'We're not just making sh*t up': Neil deGrasse Tyson slaughters anti-science crank at press event
Neil deGrasse Tyson (Screen capture)

Neil deGrasse Tyson blasted an anti-science skeptic who confronted him at a press conference last week when the man tried to convince him that the Large Hadron Collider is an existential threat to mankind but that HIV is not because it doesn't cause AIDS.


Gizmodo's Ryan F. Mandelbaum was on the scene to watch the astrophysicist bat aside the skeptic's arguments and attempt to explain to the man how scientific consensus works. DeGrasse Tyson said that one lone research paper does not make a significant impact on scientific opinion, especially if no other researchers arrive at the same conclusion.

"The universe is under no obligation to make sense to you," deGrasse Tyson said. "It doesn’t give a rat’s ass how your five senses interact with this world."

DeGrasse Tyson was meeting with reporters after the dedication of the Richard Gilder Center for Science, Education, and Innovation at the American Museum of Natural History in New York City. Among them was conspiracy blogger Anthony Liversidge, whose website Science Guardian maintains that science has fallen prey to "crowd prejudice, leadership resistance, monetary influences and internal professional politics" and abandoned its truth-seeking principles.

Liversidge believes in the crank theory that the European Organization for Nuclear Research (CERN) is putting the planet in jeopardy with its use of the Large Hadron Collider as well as the discredited theories of physician Peter Duesberg, who has claimed since the 1980s that HIV does not cause AIDS.

When Liversidge told deGrasse Tyson that there are researchers who claim that everything we know about string theory could be wrong, the author and astrophysicist patiently explained to him that there are researchers saying all kinds of things, but only when multiple research teams arrive at the same conclusions does a theory become more than just a theory.

"When you have scientific inquiry," he said, "and you make a discovery and publish that discovery, it’s not yet the truth. He’s gotta do research, and get the same result as you. She’s gotta do the research and [the results] don’t have to be exactly the same, they have to be approximately the same. Then someone is going to invent a new apparatus that you haven’t dreamt of yet that’s going to test the same thing. If she gets the same answer, we have a new emergent truth. Then that goes into the textbook."

Prior to that, he said, the world of theory is a "bloody, messy place. Ideas come and go like the breeze. If there’s not yet a consensus of observation and experiment, there is no yet established truth in that field."

Nonetheless, Liversidge charged ahead and presented wild theory after wild theory. At one point, he said, "Black holes don’t make a lot of sense right now."

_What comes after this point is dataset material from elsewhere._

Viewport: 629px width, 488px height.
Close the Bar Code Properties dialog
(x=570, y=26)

"The universe is under no obligation to make sense to you," deGrasse Tyson replied.

"It has a duty to make sense to you," said Liversidge.

DeGrasse Tyson responded, "It doesn’t give a rat’s ass how your five senses interact with this world."

After Liversidge said that he "just wants reassurance" that scientists know what they're talking about, deGrasse Tyson said, "No, it’s good! We have competent people thinking about this stuff. We’re not just making shit up."

He told Liversidge that he welcomes his "open skepticism," however.

"Many scientists don’t," the blogger said. "Biologists, for example. There’s horrendous misleading by the consensus that are obviously wrong. I’m referring to AIDS being caused by HIV. This was demonstrated to be clearly wrong 30 years ago. [The link has] been disproved in the literature and everyone ignores the literature."

DeGrasse Tyson challenged Liversidge to find anyone other than Peter Duesberg whose work says there is no link between HIV and AIDS.

"You’re going to find me a research paper that says HIV doesn’t cause AIDS?" he said. "One published paper is not the truth."

"Why not? It could be," said Liversidge.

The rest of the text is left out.